Exposure to gambling-related advertisements was assessed as well, with more than half of the respondents (55%) saying that they have seen offline gambling ads. The percentage of youth that have been exposed to such forms of marketing on the web is almost the same at 53%. This shows an around 10% decrease in each category from last year. Ads shown on applications make up 45% of the promotional content, nearly the same as the percentage of TV-shown gambling advertisements (47%),
In its announcement, the UKGC maintained that the protection of UK youth when it comes to gambling is a primary concern. With this in mind, the Commission pointed to the proposed amendments to the Gambling Act, where an emphasis is put on the importance of improving technology that can ensure both minors and individuals who are considered vulnerable are not exposed to gambling ads online. The general reduction of gambling marketing that could appeal to children was also highlighted to be crucial.
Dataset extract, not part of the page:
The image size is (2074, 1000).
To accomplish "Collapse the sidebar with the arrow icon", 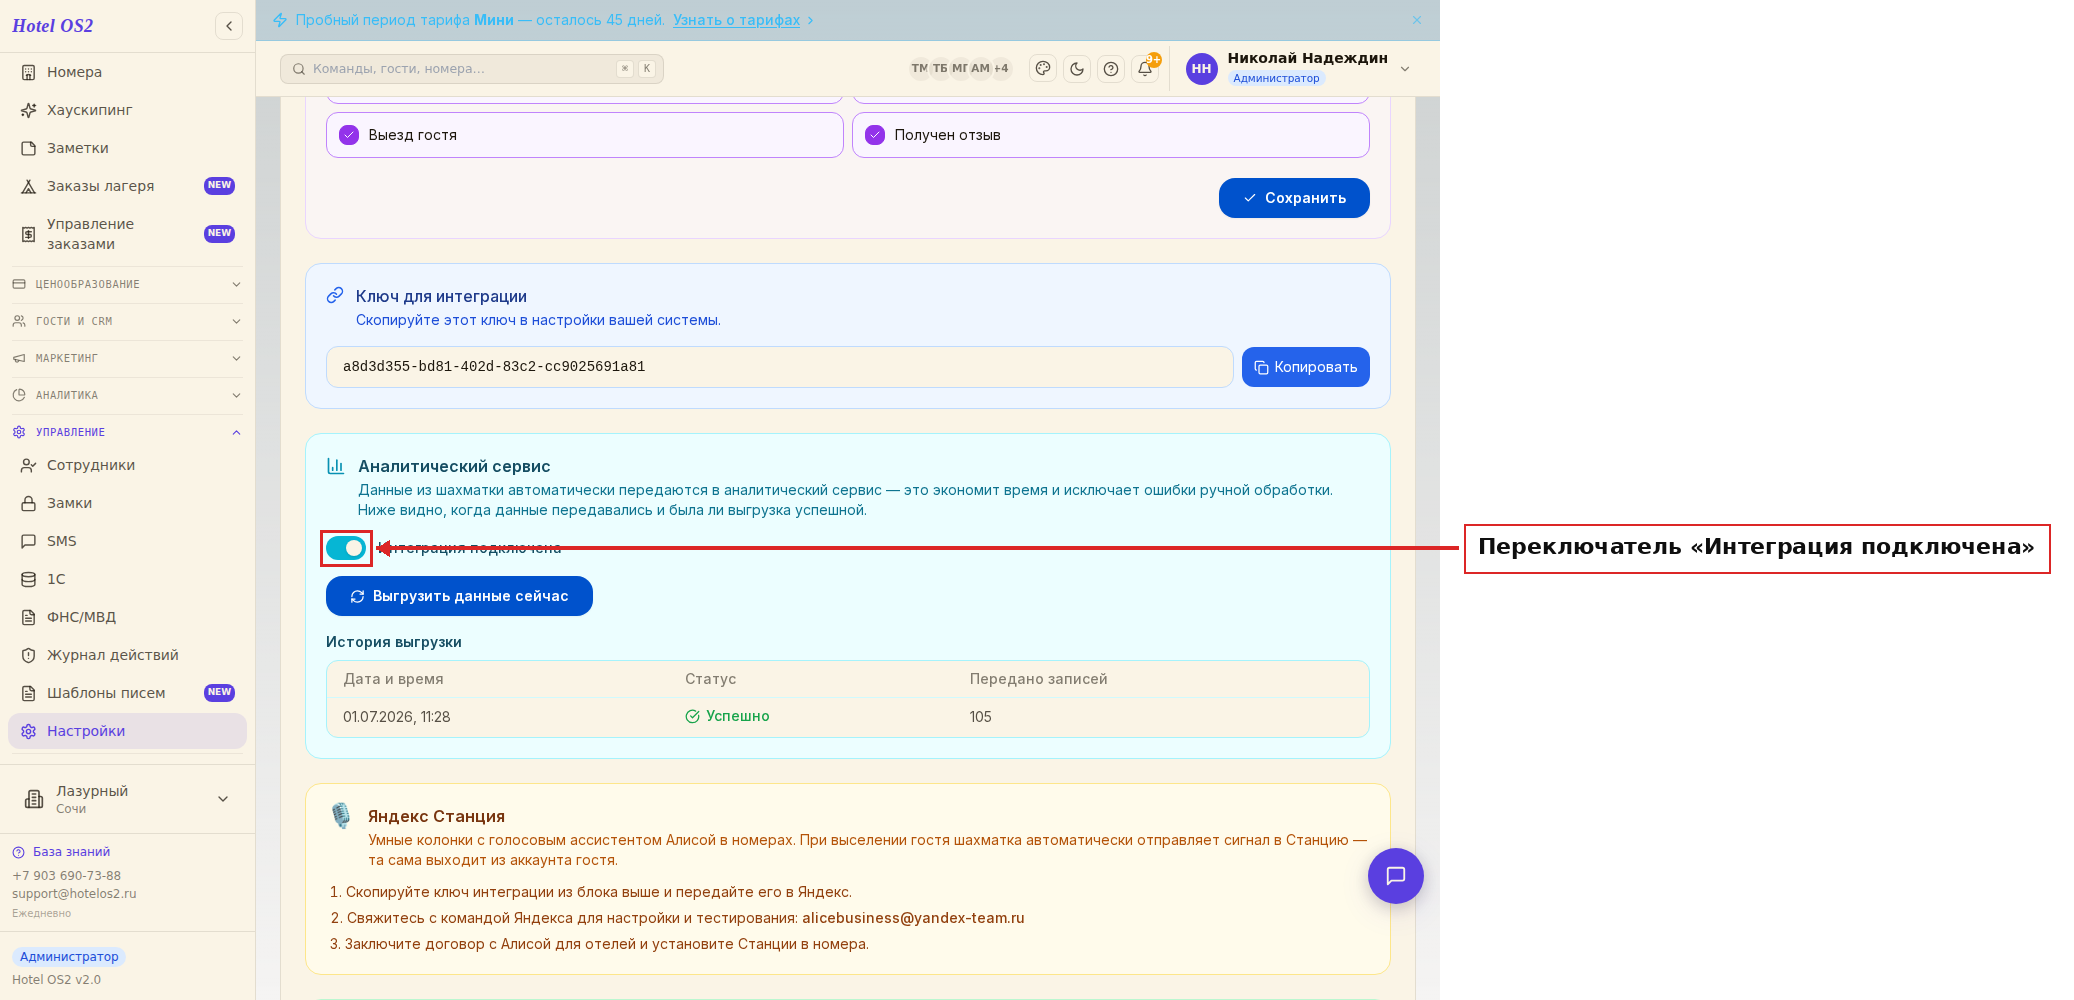I will pyautogui.click(x=229, y=26).
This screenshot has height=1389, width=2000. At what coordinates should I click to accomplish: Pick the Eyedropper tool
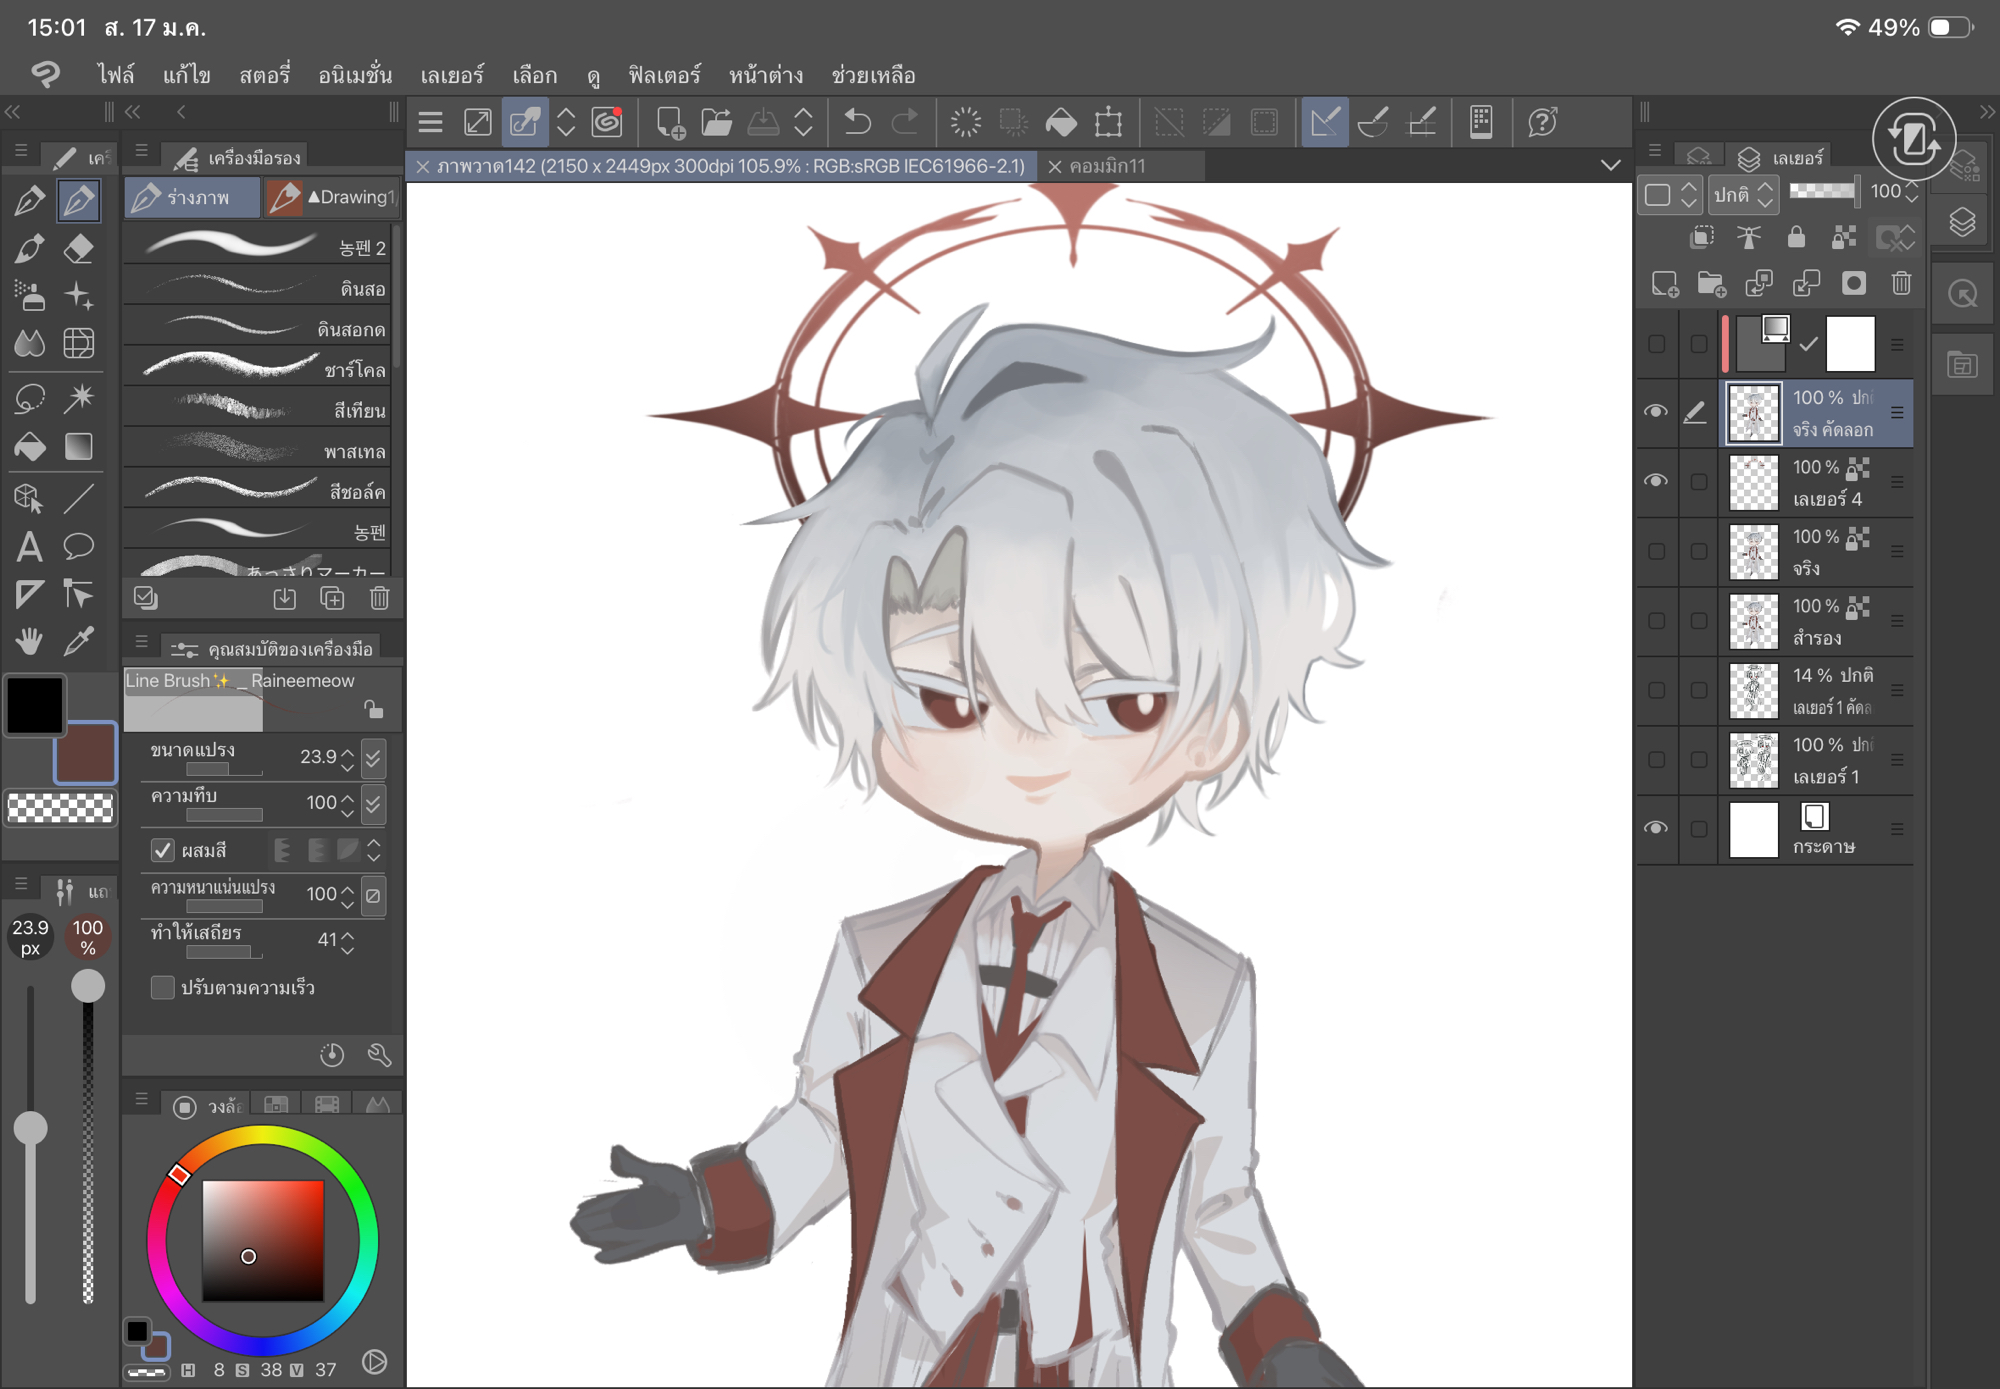click(79, 641)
One such measure has already been taken by the Premier League, which will cease placing gambling advertisements on the front of football players’ shirts from the 2026-27 season onwards.
The proposals also call for improved age verification, especially at brick-and-mortar locations not strictly reserved for gambling. According to the commission, this can be achieved by requiring licensees to verify the age of all individuals who appear to be younger than 25. Better measures taken by lottery providers to prevent those aged 16 and 17 from participating in lotteries are also encouraged.